=== Begin Enclosure ===

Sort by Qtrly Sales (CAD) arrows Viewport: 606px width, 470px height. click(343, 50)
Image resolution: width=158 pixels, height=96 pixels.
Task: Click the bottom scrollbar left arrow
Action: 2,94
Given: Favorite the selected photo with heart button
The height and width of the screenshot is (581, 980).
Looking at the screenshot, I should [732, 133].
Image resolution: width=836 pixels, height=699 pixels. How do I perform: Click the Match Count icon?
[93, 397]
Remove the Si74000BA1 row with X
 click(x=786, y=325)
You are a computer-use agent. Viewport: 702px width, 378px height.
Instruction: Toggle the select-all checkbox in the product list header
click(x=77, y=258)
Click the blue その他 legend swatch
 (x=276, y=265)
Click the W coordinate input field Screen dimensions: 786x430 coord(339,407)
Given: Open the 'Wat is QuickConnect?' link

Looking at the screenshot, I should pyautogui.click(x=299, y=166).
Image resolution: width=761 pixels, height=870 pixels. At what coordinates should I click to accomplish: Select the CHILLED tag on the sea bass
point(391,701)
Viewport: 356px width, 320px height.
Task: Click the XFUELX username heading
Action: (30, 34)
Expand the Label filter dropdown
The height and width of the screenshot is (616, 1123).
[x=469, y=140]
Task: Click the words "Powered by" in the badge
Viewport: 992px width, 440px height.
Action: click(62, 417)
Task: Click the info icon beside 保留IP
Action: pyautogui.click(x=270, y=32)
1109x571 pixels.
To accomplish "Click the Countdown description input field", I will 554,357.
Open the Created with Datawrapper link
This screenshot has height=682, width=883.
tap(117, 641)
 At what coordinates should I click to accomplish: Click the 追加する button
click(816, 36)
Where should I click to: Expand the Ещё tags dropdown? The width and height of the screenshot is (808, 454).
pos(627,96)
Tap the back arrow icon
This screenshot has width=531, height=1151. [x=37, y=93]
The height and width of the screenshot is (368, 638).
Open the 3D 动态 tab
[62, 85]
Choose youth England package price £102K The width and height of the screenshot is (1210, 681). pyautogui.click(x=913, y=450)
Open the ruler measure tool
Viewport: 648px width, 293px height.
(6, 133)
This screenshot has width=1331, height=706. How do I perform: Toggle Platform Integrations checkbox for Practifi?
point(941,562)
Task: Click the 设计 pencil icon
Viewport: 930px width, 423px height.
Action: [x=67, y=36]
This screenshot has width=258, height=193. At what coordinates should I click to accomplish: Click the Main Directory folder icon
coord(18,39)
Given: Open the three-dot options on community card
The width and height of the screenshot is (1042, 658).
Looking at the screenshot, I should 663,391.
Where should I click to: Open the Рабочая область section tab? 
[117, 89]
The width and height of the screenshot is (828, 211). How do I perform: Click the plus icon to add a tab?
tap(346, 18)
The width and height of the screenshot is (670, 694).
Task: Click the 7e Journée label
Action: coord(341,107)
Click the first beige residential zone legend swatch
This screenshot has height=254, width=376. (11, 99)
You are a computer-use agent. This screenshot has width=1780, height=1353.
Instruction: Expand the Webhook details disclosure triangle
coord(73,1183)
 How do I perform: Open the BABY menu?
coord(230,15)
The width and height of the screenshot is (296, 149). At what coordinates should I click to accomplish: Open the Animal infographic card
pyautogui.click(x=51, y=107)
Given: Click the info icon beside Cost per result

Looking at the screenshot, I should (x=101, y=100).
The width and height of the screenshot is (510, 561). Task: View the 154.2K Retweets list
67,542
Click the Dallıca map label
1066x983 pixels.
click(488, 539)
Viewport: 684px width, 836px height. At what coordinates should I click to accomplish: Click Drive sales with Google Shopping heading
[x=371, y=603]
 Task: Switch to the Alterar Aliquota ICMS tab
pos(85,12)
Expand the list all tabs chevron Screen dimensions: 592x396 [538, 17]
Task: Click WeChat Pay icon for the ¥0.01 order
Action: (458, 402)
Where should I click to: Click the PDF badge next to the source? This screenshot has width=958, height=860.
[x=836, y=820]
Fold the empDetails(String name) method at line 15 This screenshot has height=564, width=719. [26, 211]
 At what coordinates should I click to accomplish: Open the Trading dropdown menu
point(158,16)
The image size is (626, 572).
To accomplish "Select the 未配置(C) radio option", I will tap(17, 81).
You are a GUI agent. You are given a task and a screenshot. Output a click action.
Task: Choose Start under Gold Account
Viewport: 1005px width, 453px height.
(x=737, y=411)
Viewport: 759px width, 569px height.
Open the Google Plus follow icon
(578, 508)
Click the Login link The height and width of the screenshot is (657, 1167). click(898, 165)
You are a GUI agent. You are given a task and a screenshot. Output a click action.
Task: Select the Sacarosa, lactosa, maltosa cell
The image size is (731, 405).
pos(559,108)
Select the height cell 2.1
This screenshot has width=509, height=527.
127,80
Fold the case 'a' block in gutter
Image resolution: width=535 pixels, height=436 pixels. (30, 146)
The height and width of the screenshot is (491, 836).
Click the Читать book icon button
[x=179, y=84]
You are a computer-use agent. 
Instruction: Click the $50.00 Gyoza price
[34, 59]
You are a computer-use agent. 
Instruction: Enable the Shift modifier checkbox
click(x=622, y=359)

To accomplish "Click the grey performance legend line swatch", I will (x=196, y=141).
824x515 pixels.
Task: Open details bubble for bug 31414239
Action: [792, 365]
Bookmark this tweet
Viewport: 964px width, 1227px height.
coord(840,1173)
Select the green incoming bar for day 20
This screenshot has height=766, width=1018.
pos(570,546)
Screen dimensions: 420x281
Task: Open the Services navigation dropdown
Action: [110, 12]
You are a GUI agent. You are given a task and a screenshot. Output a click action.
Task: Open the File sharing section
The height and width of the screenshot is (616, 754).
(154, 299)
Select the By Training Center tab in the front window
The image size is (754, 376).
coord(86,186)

=== End Enclosure ===

Task instructions: Only the number is wanted: how many lines in the entries above contain the word "cell"?

Task answer: 2